Task to complete: From the entries below, pull out every line containing the string "width" and copy each one in full.

Records provided:
(begin)
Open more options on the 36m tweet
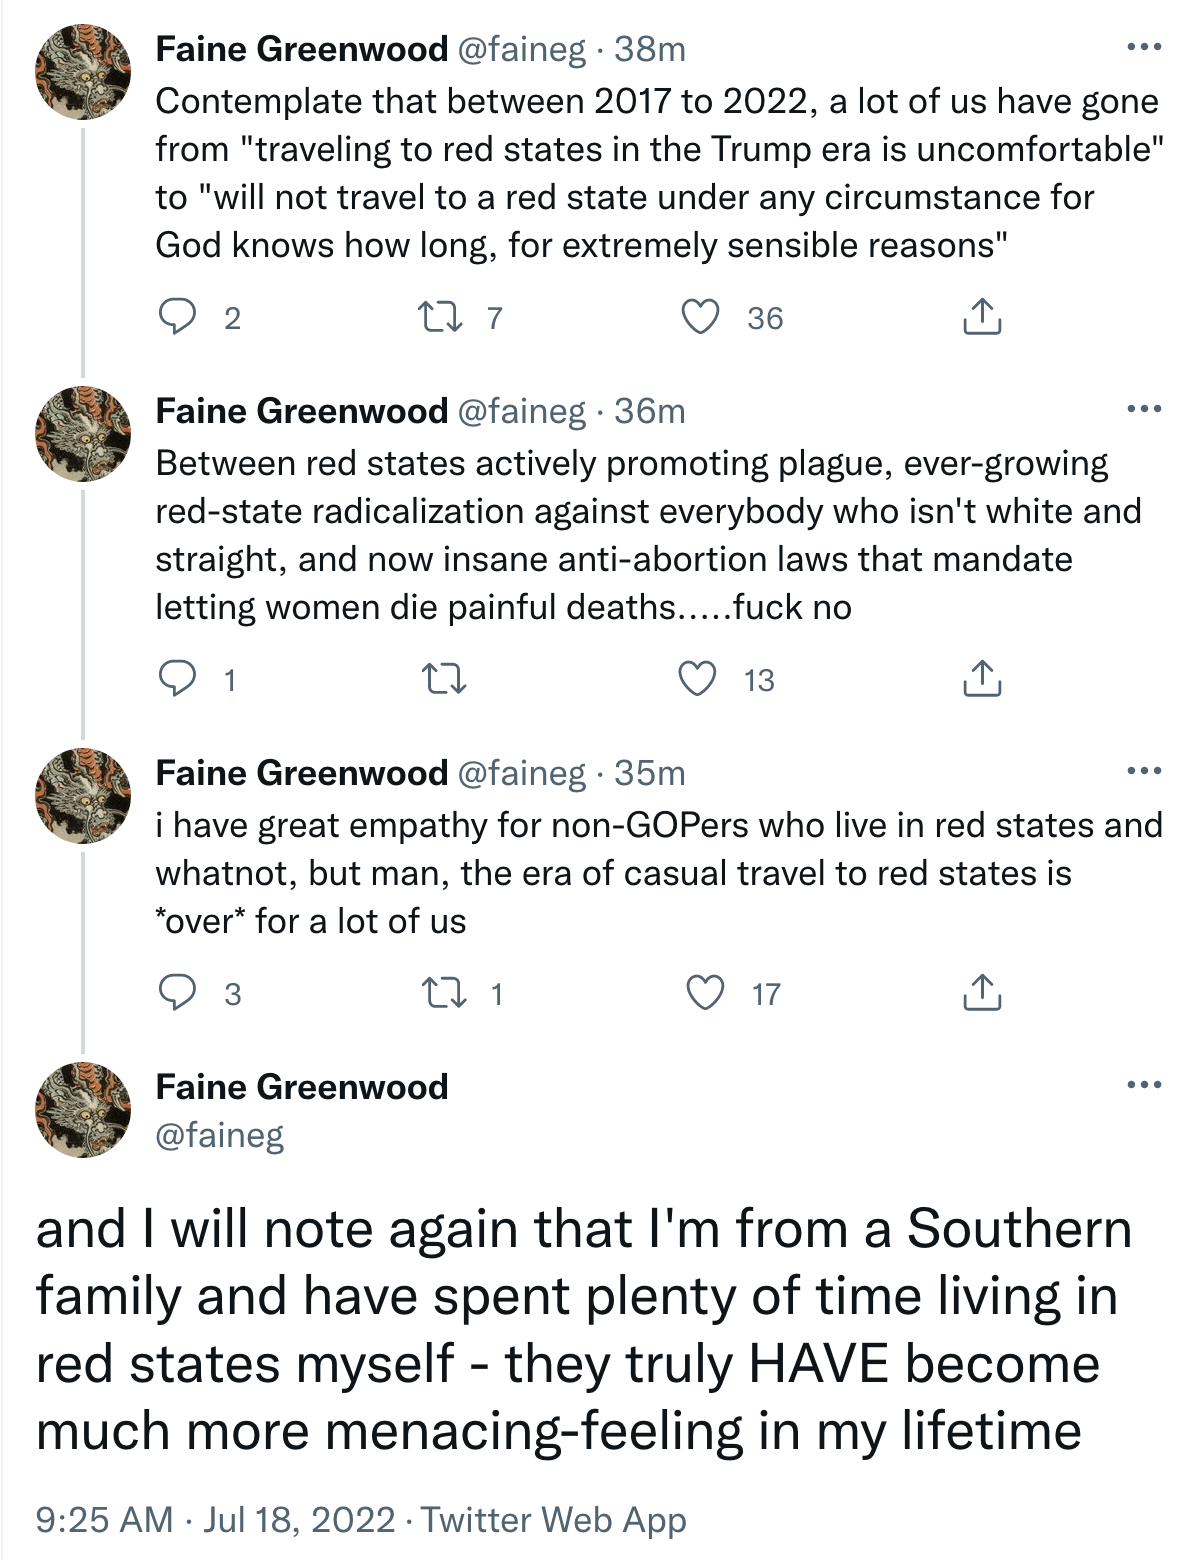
(end)
(begin)
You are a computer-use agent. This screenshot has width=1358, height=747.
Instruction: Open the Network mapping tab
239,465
(end)
(begin)
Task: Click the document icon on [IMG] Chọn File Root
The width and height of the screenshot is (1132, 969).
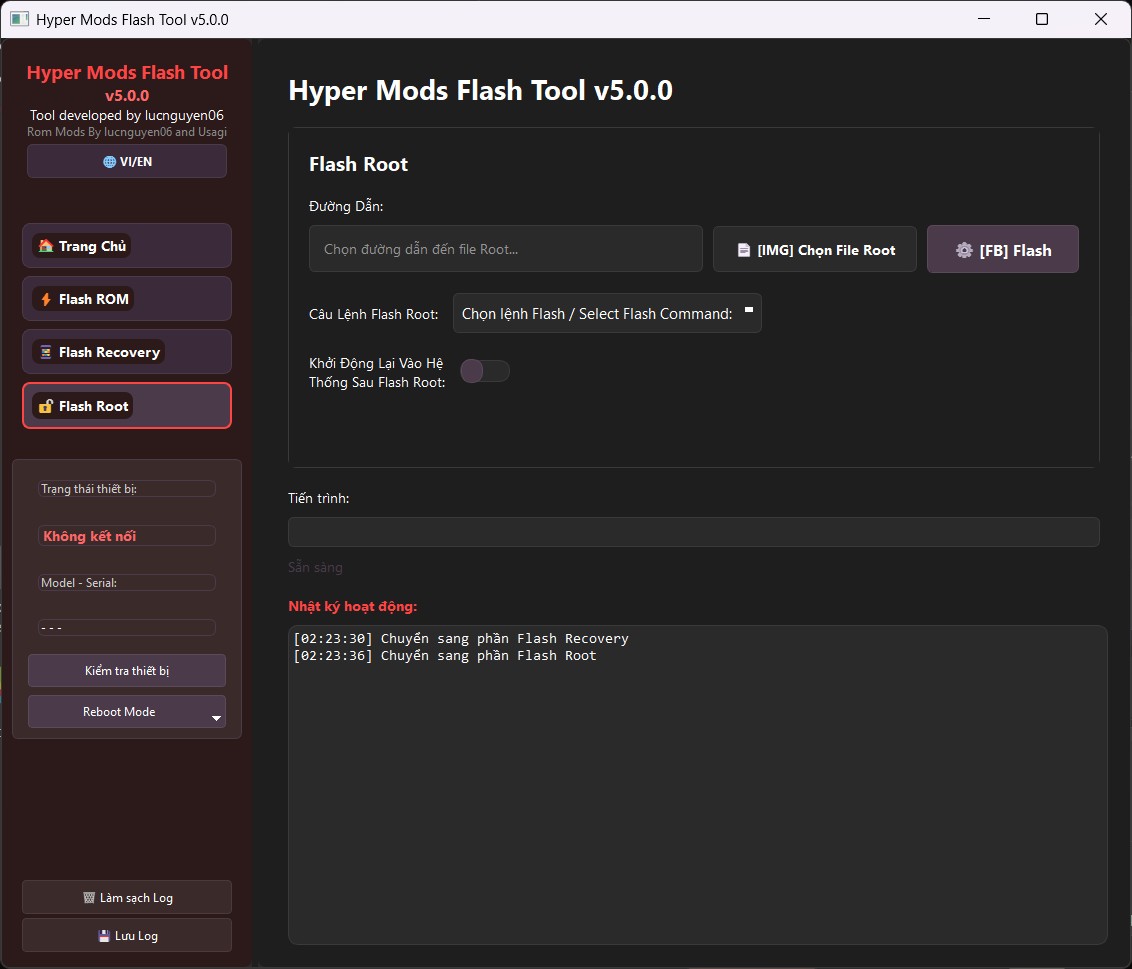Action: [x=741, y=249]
(end)
Task answer:
You are a computer-use agent. This screenshot has width=1358, height=747.
The width and height of the screenshot is (1132, 969).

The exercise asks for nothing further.